This study establishes a rapid screening strategy for identifying TCMs and active ingredients that exhibit CD73 enzyme inhibitory activity (Figure 1). This approach uses supramolecular chemistry to enable real-time, label-free detection of inhibitor binding. This bypasses the key limitations of traditional enzymatic assays, which are often time-consuming (requiring multiple hours) and require expensive, specialized instrumentation. Using our optimized Azure B@tetralactam macrocycle (AB@TM) IDA sensor, this strategy achieves greater sensitivity by producing a significantly larger fluorescence response to product G. The AB@TM pair produces a substantially greater signal change than the original sensor and enables detection at much lower concentrations (down to 0.5 μM). We selected 19 types of TCM decoction pieces and patent medicines primarily those with heat-clearing and detoxifying or blood-activating and stasis-transforming properties as potential adjuvant therapies for tumors. Screening identified Curcuma longa, Yanlu Rukang capsules (YLRK), and Xuebijing injection (XBJ) as exhibiting significant inhibitory activity against CD73. Due to its defined composition, XBJ was further evaluated; among its key bioactive ingredients (hydroxysafflor yellow A, paeoniflorin, albiflorin, salvianic acid A, and senkyunolide I). Paeoniflorin showed notable CD73 inhibition. Quantitative analysis established an IC50 value of 0.20 ± 0.025 μM for paeoniflorin. The malachite green assay confirmed paeoniflorin’s inhibitory effect, while molecular docking analyses simulated interactions between CD73 and active ingredients, suggesting potential binding sites. In conclusion, our research provides a simple, sensitive, and reliable assay for detecting CD73 enzyme inhibitors in TCM and their active ingredients.

Schematic illustration for IDA operating principle of CD73 fluorescence “switch-on” sensing by the AB@TM reporter pair and chemical structures of the tested reporter pair.
Figure 1.
Schematic illustration for IDA operating principle of CD73 fluorescence “switch-on” sensing by the AB@TM reporter pair and chemical structures of the tested reporter pair.

2. Materials and Methods

2.1. Materials

CD73 and albiflorin were obtained from Titan Scientific Co., Ltd. (Shanghai, China). Salvianic acid A and senkyunolide I were obtained from Aladdin Reagent Co., Ltd. (Shanghai, China). Hydroxysafflor yellow A was purchased from Standard Co., Ltd. (Shanghai, China). Paeoniflorin and AB were purchased from bidepharm Co., Ltd. (Shanghai, China). GMP, G, and ATP were purchased from Energy Chemical Co., Ltd. (Beijing, China). TCM decoction pieces were obtained from Hunan Hengdong County TCM Piece Factory (Hunan, China). TCM patent medicines were obtained from The First Affiliated Hospital, Hengyang Medical School, University of South China (Hunan, China). TM was synthesized as previously reported [24].

2.2. Instrumentation

Fluorescence spectra were obtained on a Hitachi F-7100 spectrometer. UV-vis absorption spectra were obtained on a Shimadzu UV-2600i spectrophotometer. Constant temperature condition is provided by the DFY-5/20 vertical low-temperature constant temperature stirring reaction bath (Gongyi Yuhua Instrument Co., Ltd., Henan, China).

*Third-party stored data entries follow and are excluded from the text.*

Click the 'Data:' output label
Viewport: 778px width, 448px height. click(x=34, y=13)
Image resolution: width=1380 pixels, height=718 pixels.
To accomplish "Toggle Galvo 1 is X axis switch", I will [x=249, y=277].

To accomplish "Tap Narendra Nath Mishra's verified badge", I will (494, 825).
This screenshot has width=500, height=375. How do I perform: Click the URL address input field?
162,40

2.3. Preparation of solutions

Tris-HCl buffer solution (25 mM, pH = 7.4) was obtained by diluting commercially available reagent. TM (1 mM) and AB (0.1 mM) solutions were stored in a refrigerator at 4°C. G (10 mM) and GMP (10 mM) solutions were stored at room temperature. CD73 (0.2 mg/mL) enzyme solution was stored in a refrigerator at -20°C to avoid reduction of enzyme activity caused by repeated freezing and thawing. All solutions were freshly prepared with Tris buffer before use to avoid affecting the experimental results.

2.4. Handling of TCMs

TCM decoction pieces: after grinding the TCM decoction pieces, 10 g of the resulting powder was boiled with 100 mL of ultrapure water for 1 h. This process was repeated twice, and the resulting aqueous solutions were combined. The solution was then filtered and concentrated to a final concentration of 1 mg/mL to obtain the water extract of the Chinese herbal decoction pieces.

TCM patent medicines: liquid preparations are not processed; tablets were ground to create a 0.5 g/mL solution; granules were directly dissolved in ultrapure water to form a 1 g/mL solution; and the powder of the capsule was dissolved in ultrapure water to achieve a 1 g/mL solution.

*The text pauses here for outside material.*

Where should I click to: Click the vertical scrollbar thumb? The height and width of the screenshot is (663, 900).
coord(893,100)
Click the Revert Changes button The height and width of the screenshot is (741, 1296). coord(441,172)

During the experiments, the solutions were diluted to the appropriate concentration prior to use. For TCM decoction pieces, the concentrations of Taraxacum officinale L., Millettia, and Tripterygium wilfordii were 50 μg/mL, while the concentrations of the other ingredients were 250 μg/mL. For TCM patent medicines, the amount used in the liquid formulations was 1 μL, while the concentration of the solid formulation solutions was 50 μg/mL, except for Luohua Zizhu Dispersible (Tablet) at 10 μg/mL. All TCM solutions were stored in a refrigerator at 4°C.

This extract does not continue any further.